- Work item
Return every line of the records below that contains the string "pixels".

- Items from a data source

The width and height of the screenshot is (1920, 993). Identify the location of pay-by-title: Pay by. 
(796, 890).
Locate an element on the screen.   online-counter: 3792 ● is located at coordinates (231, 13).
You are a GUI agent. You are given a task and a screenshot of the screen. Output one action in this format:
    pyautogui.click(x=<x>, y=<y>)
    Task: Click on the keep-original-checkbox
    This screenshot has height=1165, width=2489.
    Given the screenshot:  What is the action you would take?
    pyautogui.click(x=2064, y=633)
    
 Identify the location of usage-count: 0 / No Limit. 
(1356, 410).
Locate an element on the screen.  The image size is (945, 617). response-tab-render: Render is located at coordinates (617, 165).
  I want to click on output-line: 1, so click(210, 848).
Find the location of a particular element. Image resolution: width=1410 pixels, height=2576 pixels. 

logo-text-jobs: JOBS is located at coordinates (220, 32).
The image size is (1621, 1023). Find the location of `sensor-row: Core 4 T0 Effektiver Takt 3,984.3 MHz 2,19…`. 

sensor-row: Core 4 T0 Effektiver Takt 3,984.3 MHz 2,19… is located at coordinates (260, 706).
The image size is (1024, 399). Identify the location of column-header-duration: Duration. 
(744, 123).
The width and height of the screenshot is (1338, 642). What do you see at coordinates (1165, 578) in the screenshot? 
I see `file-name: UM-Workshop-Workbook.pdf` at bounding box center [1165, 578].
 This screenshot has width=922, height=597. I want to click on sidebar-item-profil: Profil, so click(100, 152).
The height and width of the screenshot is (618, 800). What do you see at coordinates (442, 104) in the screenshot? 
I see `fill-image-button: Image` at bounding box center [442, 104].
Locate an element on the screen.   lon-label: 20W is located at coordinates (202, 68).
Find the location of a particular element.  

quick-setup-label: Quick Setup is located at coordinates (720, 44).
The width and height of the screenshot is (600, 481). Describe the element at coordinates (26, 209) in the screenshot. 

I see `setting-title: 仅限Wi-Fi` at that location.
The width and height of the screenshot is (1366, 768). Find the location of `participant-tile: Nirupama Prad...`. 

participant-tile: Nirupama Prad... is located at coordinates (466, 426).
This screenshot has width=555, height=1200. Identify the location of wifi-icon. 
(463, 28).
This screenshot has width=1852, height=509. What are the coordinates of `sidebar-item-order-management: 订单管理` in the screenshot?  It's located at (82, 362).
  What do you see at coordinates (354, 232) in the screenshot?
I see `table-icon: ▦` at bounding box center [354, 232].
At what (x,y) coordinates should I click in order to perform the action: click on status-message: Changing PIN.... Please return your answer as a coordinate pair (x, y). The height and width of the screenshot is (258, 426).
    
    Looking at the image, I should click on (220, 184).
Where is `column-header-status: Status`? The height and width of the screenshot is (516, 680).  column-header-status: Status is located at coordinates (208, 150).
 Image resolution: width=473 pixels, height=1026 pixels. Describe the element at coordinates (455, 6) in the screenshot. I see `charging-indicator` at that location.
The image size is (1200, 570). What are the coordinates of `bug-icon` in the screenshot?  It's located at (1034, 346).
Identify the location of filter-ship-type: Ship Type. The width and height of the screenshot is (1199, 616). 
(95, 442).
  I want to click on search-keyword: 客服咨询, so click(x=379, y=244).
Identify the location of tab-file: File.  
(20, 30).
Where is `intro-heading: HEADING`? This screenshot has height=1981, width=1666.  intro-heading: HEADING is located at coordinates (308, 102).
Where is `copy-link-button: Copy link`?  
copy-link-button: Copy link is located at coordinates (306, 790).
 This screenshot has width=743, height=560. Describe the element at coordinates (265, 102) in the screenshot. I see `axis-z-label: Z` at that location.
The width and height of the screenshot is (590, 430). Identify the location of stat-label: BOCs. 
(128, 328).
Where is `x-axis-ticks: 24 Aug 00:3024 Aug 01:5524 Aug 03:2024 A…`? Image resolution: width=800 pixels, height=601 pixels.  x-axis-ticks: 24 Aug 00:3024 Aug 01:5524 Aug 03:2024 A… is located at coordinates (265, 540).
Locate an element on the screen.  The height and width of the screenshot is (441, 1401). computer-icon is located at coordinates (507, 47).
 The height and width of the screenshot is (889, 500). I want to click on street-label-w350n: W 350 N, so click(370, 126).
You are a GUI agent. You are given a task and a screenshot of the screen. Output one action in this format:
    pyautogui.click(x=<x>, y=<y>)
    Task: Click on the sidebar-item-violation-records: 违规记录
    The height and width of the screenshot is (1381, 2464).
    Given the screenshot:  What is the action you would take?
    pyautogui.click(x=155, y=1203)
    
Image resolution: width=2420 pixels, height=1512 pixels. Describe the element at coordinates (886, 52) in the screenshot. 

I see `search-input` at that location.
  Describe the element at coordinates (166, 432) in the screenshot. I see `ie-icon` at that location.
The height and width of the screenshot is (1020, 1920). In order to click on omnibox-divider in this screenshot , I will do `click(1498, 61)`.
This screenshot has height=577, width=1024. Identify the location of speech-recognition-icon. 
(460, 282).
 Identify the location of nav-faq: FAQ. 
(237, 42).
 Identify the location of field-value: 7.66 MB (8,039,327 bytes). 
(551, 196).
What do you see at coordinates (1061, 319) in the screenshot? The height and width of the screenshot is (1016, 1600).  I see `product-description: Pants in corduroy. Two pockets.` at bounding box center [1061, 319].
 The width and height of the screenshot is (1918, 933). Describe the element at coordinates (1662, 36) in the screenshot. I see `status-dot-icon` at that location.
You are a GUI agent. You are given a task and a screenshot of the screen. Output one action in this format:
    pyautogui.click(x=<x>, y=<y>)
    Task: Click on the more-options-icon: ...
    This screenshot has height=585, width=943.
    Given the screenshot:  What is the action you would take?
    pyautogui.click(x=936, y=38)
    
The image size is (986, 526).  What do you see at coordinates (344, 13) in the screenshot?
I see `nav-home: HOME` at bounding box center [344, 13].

- Solution for this problem
Find the location of a particular element. Image resolution: width=1410 pixels, height=2576 pixels. 
 Image resolution: width=473 pixels, height=1026 pixels. Describe the element at coordinates (455, 6) in the screenshot. I see `charging-indicator` at that location.
Where is `x-axis-ticks: 24 Aug 00:3024 Aug 01:5524 Aug 03:2024 A…`? Image resolution: width=800 pixels, height=601 pixels.  x-axis-ticks: 24 Aug 00:3024 Aug 01:5524 Aug 03:2024 A… is located at coordinates (265, 540).
Image resolution: width=2420 pixels, height=1512 pixels. Describe the element at coordinates (886, 52) in the screenshot. 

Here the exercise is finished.